The Wednesday Market Minute

  • Global stocks mixed as Asia falls sharply, Europe steadies despite Italy's ongoing political crisis
  • U.S.-China trade spat continues to test Asia market sentiment as Beijing reacts to White House plan on import tariffs
  • U.S. Dollar index holds at early November highs; 10-year yields bump to 2.86% but safe-haven trade continues to flourish.
  • European stocks mixed, but solid Italian rebound calms early nerves even as reports of July elections loom
  • Oil prices extend declines as strong dollar, supply boosts continue to pressure global crude contracts

Market Snapshot

European stocks steadied Wednesday as investors scooped up cheap Italian assets following yesterday's sell-off even as uncertainty over the country's current political crisis keeps government bond yields elevated and the euro pinned near 10-month lows against the U.S. dollar.

Asia stocks, however, nursed heavy losses throughout the session, with the MSCI ex-Japan benchmark shedding 1.35% into the close of trading while Japan's Nikkei 225 fell 1.52% to end the session at 22,018.52 points as investors reacted to news that the U.S. will publish a list of Chinese goods it will hit with tariffs next month as the brewing trade war between the world's two biggest economies threatens to escalate once again. 

Wall Street futures, however, look set for a solid rebound at the opening bell, with contracts tied to the Dow Jones Industrial Average  pointing to a 170-point gain for the 30-stock benchmark and those linked to the broader S&P 500  suggesting a 16 point bump to start the trading day.

Italy's political crisis, however, which lifted yields on short-term governments bonds the most in more than 25 years yesterday, continues to hang over global sentiment, with reports from Rome suggesting new elections could come as early as July. Furthermore, domestic Italian media reports have said the anti-establishment coalition of Five Star and Lega plan to re-nominated anti-euro economist Paolo Savona to the post of finance minister if, as expected, they take the lion's share of the next poll and win the right to form another government.

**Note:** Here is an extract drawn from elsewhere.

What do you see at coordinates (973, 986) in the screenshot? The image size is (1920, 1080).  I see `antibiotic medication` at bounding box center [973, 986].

That said, European markets look to have regained some poise, for the moment at least, following yesterday's wipeout, with the euro rising to 1.1624 against the greenback and the Stoxx 600 benchmark edging 0.1% higher by late morning in Frankfurt.

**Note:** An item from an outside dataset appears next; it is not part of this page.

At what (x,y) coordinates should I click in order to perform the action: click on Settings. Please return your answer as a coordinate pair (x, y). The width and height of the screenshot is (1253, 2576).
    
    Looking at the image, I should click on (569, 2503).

Italy's FTSE MIB index, the country's bluechip benchmark, rebounded firmly in early Wednesday trading with a 2% gain, while 10-year Italian government bond yields eased to 2.92% and 2-year notes were marked at 1.73% after a successful bond auction by the country's Treasury.

Italy sold $6.5 billion worth of government bonds Wednesday, paying the highest rate it at least for years, as investors reacted cautiously to the indebted nation's attempt to stablize markets amid its ongoing political chaos.

That said, investors appeared to be attracted to the auction's higher return, which saw 10-year bonds sold at a yield-to-maturity of 3%, significantly higher than the 1.7% the government paid in late April. Italy's 5-year sale was made at a yield-to-maturity of 2.32%, the highest since February 2014.

Investors bid €1.48 for every €1 of debt sold, Italy's Treasury said, meaning €8.24 billion in bids were placed for the €5.57 billion bonds that were ultimately sold, indicating the strongest demand for an auction since December.

Vivendi SA  (VIVHY) shares were a notable early market mover, falling 3.37% to the bottom of the Stoxx 600 after a unit of the French media group, Canal plus, lost the rights to broadcast soccer in Europe's second-largest economy to China-owned Mediapro. 

The U.S. dollar index, however, remains firmly fixed to it recent multi-month highs and was trading at 94.68 against a basket of six global currencies at the start of the European session. Benchmark 10-year U.S. Treasury yields, meanwhile, edged modestly higher to 2.86%.

The dollar rally continues. Source: Bloomberg
The dollar rally continues. Source: Bloomberg

Still, yesterday's decision by the White House to reveal a list of China-made goods it will target with import tariffs has investors concerned that last week's short-lived "hold" of the trade war between the two countries has abruptly re-started, even as Commerce Secretary Wilbur Ross plans a visit to Beijing early next week.

China's Commerce Ministry issued a statement Wednesday saying it was "surprised" by the U.S. move and urged Washington to act in the spirit of their recent joint statement on trade. 

Perhaps in response to the growing concerns on global trade, echoed by Germany's influential DIHK Chambers of Commerce Wednesday when it noted export expectations had been "noticeably dampened" by recent developments, global oil prices extended declines in early European dealing as investors priced-in the impact of a stronger U.S. dollar, increased Saudi supply and slowing global economic growth.

A modestly weaker dollar, however, following the euro's rebound, reversed that move, taking Brent crude contracts for July delivery 24 cents higher from their Tuesday close to change hands at $75.63 a barrel during London trading while WTI contracts for the same month added 5 cent a barrel to $66.78.